Auditrices
et auditeurs qui m’écoutez, bonjour. Il n’y a pas que la ponctuation qui
souffre, il y a aussi les tortures infligées aux mots ; en effet, il
suffit d’écouter les présentateurs de radio ou de télévision pour le constater.
Je prendrai pour premier exemple le mot périple qui, au départ et par
étymologie, signifie circumnavigation et qui est couramment utilisé pour parler
de voyages terrestres. Même d’éminents lexicologues tolèrent cette acception,
il faut bien vendre du dictionnaire que diable ! Le mot
« télévision » est déjà un barbarisme puisque composé d’une tête
grecque et d’une queue latine et ceci prouve que ce média était condamné
à la médiocrité dès le départ mais je m’en voudrais de fustiger les seuls
audiovisuels alors que les scribouillards ne sont pas en reste envers leurs
collègues babillards.
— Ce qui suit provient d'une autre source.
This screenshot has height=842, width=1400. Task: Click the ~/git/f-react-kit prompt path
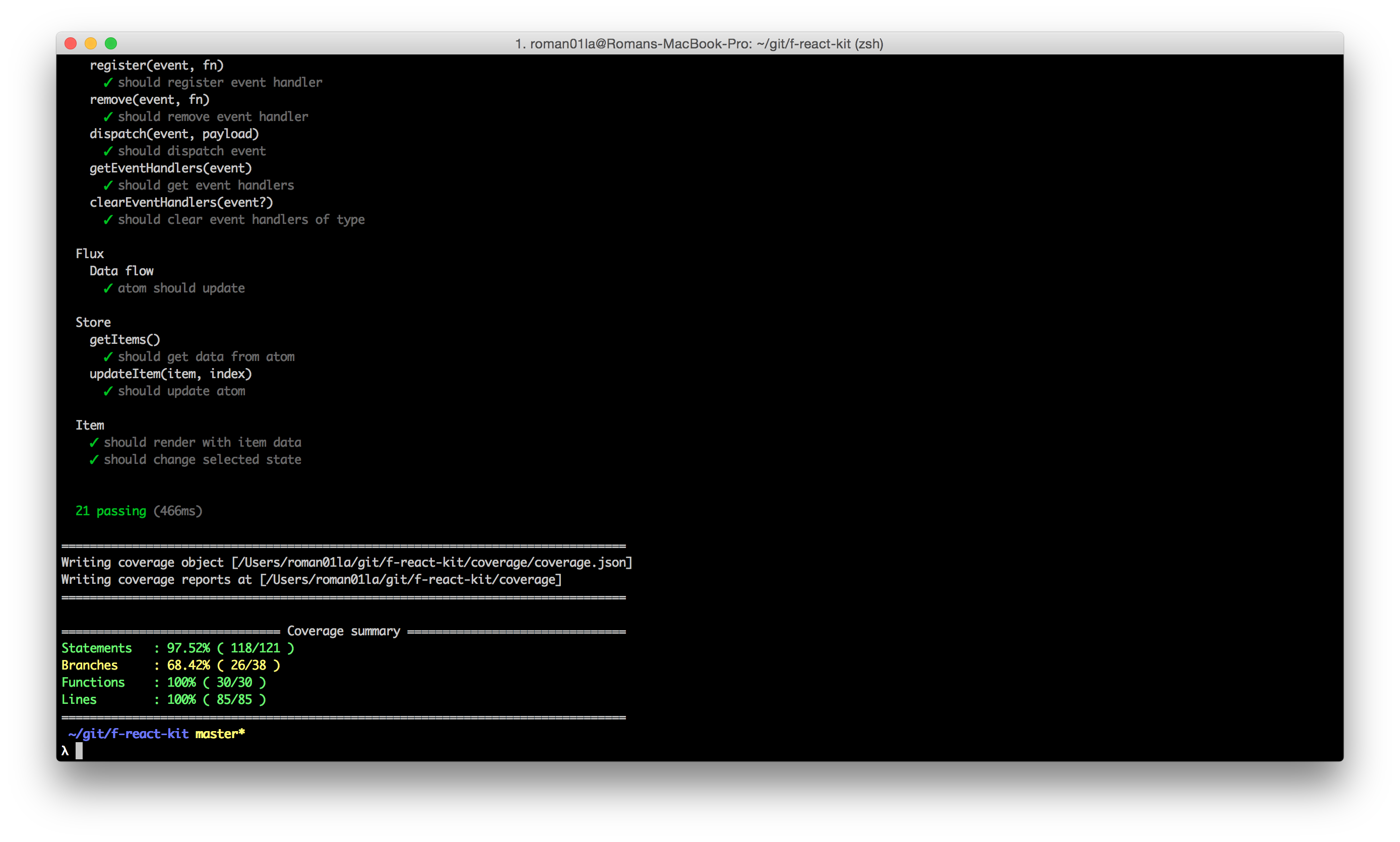pos(128,734)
La presse de province, en particulier dans ses pages
sportives, est une mine d’utilisations abusives de notre malheureux lexique.
Je
vous propose donc un mot en ce jour de repos et ce mot est : mogigraphie.
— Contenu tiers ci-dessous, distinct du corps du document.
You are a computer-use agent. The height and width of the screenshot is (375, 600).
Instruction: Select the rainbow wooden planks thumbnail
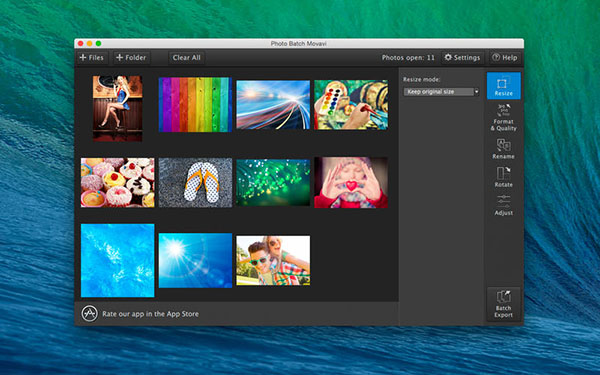tap(195, 105)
Je n’ai pas dit : mogilialisme, non, cela est bien différent car il s’agit
une manière élégante de nommer le bégaiement. Je ne vais pas proposer une pinte
de bière tiède au premier ou à la première qui aura trouvé la signification de
ce mot car il n’est pas simple de faire parvenir ce genre de lot par la poste.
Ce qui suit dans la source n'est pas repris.